Weiter oben bereits erwähnt habe ich jedoch die Problematik, die entsteht, wenn mehr als nur eine Systemkomponente existiert, also wenn sich das Gesamtsystem zusammensetzt aus mehreren Einzelsystemen, bei denen jedes eine andere Teilaufgabe erledigt. Dies Komposition eines Gesamtsystems aus einzelnen, verteilten Sub-Systemen und die Abhängigkeiten der Systeme untereinander ist jedoch genau das, was uns heute immer mehr begegnet. Gerade bei einer Ausrichtung hin zu Microservice Architekturen wird man bezüglich der Verfügbarkeit mit klassischen Ansätzen schnell an seine Grenzen stoßen.

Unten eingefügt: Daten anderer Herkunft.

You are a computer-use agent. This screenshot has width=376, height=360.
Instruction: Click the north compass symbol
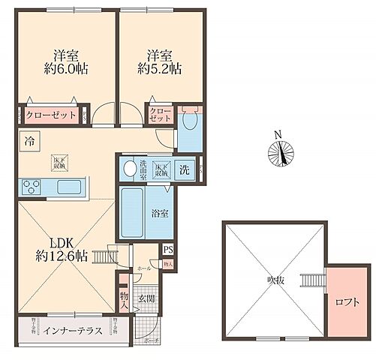[x=279, y=153]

Natürlich erhöht sich in der Softwareentwicklung die MTTF in der Regel mit jedem Bugfix, jedoch erhöht sich im Gegenzug auch immer wieder die Wahrscheinlichkeit für einen Fehler mit jedem zusätzlichen Feature. Es ist auch (nahezu?) unmöglich bzw. extrem kostspielig geworden in den heutigen komplexen Systemen alle möglichen Fehlerquellen zu identifizieren und sämtliche Fehler zu vermeiden. Hinzu kommt, dass während heutige Systemlandschaften immer größer werden, immer weiter verteilt sind und immer komplexere Abhängigkeitsstrukturen haben, auch die Verfügbarkeitsanforderungen immer weiter steigen.

Der Resilience-Ansatz

Erinnern wir uns an meinen letzten Artikel “Shit happens …” und dem damit verbundenen Aufruf umzudenken und Fehler in Systemen zu akzeptieren. Wenn wir also davon ausgehen, dass es immer irgendwo einen Fehler geben wird und wir den Eintritt auch nicht verhinden können, dann sind wir auch nicht in der Lage, die Verfügbarkeit zu erhöhen indem wir die MTTF maximieren. Im Gegenzug müssen wir die MTTF als gegeben hinnehmen und demnach die MTTR minimieren, um eine hohe Verfügbarkeit zu erreichen. Beim Resilient Software Design geht es also darum, ein System zu erschaffen, das mit allen möglichen erwarteten und vor allem auch unerwarteten Fehlern umgehen kann. Im besten Fall gelingt dies so, dass der Endanwender letztendlich nichts von den Fehlern mitbekommt.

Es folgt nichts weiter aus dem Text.